> Exercise: Using the listing below, report how many lines hold the word "will", and nothing else.

*** Begin section ***

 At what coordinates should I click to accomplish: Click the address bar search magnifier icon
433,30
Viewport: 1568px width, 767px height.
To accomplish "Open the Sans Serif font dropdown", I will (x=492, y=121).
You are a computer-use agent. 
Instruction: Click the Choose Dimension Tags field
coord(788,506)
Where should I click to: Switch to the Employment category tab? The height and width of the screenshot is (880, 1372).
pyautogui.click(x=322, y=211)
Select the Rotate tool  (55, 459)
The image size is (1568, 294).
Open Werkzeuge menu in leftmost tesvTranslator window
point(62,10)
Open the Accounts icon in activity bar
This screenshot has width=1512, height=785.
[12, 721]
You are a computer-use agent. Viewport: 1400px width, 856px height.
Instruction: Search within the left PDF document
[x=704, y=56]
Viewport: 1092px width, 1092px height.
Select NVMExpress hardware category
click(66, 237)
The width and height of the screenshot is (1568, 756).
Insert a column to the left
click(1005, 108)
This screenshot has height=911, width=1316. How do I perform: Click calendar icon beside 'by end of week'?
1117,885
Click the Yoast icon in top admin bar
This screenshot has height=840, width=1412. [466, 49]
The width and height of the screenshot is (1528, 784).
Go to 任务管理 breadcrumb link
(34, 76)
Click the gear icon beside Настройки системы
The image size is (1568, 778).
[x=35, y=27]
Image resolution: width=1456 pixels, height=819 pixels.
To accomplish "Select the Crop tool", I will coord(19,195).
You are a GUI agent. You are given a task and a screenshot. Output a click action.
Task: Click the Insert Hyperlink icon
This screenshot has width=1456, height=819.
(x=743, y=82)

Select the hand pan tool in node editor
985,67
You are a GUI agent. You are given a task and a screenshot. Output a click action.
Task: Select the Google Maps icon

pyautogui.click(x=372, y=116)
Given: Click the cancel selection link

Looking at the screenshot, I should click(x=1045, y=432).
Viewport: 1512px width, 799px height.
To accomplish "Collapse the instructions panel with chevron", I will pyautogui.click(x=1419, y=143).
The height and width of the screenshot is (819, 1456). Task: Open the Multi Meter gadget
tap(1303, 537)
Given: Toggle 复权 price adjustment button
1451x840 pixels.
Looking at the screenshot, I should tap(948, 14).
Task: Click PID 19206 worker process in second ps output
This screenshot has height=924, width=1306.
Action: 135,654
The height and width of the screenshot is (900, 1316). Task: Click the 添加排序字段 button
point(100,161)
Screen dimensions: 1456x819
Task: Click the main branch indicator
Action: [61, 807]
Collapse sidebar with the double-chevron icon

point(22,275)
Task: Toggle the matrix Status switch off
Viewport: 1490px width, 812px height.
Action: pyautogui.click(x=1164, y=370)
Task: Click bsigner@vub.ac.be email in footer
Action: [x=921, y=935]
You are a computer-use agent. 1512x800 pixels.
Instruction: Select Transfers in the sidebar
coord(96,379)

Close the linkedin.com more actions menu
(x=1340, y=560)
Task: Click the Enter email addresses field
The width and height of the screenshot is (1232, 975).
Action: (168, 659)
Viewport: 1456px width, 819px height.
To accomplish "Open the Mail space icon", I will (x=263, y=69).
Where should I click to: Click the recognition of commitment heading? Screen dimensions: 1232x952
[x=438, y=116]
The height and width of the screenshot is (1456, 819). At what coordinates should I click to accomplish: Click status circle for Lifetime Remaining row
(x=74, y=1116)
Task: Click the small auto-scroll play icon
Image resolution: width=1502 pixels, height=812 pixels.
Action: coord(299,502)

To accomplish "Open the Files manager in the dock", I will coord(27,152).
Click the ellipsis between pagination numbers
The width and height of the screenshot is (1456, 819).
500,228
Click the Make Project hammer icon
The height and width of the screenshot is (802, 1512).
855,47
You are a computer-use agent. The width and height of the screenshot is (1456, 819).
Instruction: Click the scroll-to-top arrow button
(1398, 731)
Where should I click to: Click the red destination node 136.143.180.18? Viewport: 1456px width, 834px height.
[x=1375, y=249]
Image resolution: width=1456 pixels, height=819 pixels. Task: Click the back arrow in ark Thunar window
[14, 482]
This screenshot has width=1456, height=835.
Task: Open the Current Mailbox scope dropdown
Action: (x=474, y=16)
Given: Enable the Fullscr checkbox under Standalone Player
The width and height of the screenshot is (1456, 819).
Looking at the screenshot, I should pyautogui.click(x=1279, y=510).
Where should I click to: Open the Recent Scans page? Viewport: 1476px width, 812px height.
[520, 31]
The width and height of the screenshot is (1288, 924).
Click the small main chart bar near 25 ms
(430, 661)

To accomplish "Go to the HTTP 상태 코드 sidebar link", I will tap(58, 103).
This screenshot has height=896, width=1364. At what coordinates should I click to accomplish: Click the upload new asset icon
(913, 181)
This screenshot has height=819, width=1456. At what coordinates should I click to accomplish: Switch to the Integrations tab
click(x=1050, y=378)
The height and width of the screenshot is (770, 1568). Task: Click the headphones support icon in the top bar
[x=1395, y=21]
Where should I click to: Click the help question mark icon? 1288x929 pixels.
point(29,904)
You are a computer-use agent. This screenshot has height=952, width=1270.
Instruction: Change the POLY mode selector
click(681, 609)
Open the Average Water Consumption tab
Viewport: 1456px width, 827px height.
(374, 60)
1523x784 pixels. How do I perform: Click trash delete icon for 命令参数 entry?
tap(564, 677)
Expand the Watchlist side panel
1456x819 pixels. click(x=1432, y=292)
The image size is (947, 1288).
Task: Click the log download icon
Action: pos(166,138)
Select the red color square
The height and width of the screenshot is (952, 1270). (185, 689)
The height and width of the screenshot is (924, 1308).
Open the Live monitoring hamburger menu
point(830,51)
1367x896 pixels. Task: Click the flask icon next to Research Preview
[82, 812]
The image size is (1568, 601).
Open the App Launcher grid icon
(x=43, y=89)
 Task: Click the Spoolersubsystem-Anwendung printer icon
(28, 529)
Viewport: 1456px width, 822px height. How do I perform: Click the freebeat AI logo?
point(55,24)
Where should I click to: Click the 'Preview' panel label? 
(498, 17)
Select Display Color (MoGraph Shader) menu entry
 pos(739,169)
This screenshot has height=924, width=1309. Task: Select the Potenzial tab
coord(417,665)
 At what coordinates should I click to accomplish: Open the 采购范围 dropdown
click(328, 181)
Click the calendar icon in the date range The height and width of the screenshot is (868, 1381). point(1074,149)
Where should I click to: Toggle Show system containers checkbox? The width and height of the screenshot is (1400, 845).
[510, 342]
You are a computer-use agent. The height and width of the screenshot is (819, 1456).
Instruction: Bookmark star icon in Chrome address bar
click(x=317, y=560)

*** End section ***

> Worked solution: 6